You might like to consider the pear tree that Janie lies under in Chapter Two and the image of nature it presents and how this seems to govern her quest for self-identity. Let us consider how this important part of Janie's life is described in this excellent book:
She was stretched on her back beneath the pear tree soaking in the alto chant of the visiting bees, the gold of the sun and the panting breath of the breeze when the inaudible voice of it all came to her. She saw a dust-bearing bee sink into the sanctum of a bloom; the thousand sister-calyxes arch to meet the love embrace and the ecstatic shiver of the tree from root to tiniest branch creaming in every blossom and frothing with delight. So this was a marriage! She had been summoned to behold a revelation.
What she sees in the way that the bee unites itself with the blossom is a symbol of the unity and harmony present in nature, which is also very sexual in its being. In a sense, Janie, throughout the rest of this book, tries to achieve this ideal in her own life.

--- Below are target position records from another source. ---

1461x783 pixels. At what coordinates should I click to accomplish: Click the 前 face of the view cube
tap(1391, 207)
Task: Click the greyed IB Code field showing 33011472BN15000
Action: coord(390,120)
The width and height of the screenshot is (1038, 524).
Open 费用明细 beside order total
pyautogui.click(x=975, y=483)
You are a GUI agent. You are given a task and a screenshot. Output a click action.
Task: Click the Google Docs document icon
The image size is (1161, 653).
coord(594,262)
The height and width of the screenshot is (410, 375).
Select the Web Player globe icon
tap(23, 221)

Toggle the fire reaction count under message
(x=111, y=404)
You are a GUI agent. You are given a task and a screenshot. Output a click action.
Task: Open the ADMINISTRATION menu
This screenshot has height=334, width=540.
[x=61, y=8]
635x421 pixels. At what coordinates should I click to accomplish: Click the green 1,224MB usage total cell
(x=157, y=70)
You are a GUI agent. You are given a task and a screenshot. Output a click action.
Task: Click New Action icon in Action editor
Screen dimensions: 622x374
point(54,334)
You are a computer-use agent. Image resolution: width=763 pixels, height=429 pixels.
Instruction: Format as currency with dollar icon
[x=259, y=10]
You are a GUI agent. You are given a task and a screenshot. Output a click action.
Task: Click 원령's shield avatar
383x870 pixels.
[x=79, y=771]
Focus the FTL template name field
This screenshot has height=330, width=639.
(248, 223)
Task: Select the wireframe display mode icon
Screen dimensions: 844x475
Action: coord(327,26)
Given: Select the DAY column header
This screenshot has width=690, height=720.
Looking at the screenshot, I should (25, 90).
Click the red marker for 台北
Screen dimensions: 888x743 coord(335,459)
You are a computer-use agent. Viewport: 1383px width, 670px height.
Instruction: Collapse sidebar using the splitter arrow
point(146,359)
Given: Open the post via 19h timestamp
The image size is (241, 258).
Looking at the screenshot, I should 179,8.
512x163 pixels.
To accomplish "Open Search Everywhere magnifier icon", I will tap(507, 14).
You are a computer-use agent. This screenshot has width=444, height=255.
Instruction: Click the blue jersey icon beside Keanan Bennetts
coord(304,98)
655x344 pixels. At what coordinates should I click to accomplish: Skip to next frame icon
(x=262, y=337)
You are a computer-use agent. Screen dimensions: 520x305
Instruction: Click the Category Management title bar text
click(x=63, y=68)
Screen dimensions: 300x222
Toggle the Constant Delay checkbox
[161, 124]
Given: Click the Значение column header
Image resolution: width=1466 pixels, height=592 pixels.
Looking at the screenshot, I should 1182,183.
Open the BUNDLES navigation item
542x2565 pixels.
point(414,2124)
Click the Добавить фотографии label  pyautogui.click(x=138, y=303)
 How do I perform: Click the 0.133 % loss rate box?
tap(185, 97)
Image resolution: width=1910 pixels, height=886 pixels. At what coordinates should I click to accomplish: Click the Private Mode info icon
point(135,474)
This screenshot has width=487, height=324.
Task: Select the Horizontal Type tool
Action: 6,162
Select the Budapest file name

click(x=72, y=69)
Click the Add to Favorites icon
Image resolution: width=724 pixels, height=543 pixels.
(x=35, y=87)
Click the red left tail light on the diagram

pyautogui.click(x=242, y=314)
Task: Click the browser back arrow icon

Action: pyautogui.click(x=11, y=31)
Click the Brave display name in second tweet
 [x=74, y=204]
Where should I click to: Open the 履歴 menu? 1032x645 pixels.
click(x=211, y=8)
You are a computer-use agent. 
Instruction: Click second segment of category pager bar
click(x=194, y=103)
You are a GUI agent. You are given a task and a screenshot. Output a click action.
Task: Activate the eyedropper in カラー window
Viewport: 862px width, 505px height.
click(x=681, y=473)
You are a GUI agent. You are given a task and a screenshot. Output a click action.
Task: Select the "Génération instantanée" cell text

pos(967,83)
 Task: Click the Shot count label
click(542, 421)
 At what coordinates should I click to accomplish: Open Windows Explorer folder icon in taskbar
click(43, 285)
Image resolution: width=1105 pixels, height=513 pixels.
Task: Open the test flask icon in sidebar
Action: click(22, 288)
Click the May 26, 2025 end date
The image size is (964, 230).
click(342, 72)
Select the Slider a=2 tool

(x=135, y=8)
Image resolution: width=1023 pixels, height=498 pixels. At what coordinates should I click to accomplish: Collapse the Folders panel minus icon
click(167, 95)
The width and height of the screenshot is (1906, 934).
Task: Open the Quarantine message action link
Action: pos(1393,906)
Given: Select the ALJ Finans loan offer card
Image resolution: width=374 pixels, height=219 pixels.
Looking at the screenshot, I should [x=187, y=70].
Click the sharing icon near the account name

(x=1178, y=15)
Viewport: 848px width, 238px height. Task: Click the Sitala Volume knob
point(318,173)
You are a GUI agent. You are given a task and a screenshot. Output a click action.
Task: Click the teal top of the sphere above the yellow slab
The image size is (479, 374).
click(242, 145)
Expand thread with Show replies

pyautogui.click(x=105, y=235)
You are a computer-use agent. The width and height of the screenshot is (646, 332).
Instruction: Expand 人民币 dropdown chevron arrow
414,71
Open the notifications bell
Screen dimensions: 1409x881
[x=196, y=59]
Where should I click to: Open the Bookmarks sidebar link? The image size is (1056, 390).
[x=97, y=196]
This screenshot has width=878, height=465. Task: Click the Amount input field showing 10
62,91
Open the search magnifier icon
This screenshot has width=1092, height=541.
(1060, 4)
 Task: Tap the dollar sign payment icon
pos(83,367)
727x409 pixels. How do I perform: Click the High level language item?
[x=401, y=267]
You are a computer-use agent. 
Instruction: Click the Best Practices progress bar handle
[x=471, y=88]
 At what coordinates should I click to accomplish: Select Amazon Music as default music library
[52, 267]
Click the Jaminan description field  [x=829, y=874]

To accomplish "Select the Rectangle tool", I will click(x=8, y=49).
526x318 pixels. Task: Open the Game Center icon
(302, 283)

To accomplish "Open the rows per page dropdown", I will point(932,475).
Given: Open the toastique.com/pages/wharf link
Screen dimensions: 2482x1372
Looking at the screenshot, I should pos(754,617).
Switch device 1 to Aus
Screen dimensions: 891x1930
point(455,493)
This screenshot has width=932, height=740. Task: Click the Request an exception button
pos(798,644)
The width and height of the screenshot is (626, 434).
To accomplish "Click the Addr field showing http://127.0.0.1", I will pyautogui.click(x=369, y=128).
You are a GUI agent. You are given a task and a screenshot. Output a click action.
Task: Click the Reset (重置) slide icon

In the same way, the symbol of the horizon and the way that it represents the mystery of nature with which Janie yearns to connect, is something that occurs again and again throughout the pages of this novel. Note the way that at the end of the novel we are told that Janie pulls in "her horizon like a great fish-net." This clearly points towards the final consummation of Janie's desire to be connected with nature that has been expressed throughout the entire novel.